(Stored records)
****

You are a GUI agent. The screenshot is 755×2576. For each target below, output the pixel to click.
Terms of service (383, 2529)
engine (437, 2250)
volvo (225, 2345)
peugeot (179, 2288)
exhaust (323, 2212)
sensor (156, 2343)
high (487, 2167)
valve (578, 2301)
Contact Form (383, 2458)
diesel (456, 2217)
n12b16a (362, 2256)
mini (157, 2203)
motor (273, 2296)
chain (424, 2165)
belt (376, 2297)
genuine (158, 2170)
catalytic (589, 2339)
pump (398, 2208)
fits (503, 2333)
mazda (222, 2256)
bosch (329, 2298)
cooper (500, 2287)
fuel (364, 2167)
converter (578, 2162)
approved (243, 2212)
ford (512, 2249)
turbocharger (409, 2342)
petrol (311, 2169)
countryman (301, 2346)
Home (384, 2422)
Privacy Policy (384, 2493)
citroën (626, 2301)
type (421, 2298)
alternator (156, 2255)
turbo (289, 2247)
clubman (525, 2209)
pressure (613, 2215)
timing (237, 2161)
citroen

****

### How to complete this task
The lines to reproduce run from the one that contains "petrol (311, 2169)" through the last line above; copy them exactly.

### Solution to the exercise
petrol (311, 2169)
countryman (301, 2346)
Home (384, 2422)
Privacy Policy (384, 2493)
citroën (626, 2301)
type (421, 2298)
alternator (156, 2255)
turbo (289, 2247)
clubman (525, 2209)
pressure (613, 2215)
timing (237, 2161)
citroen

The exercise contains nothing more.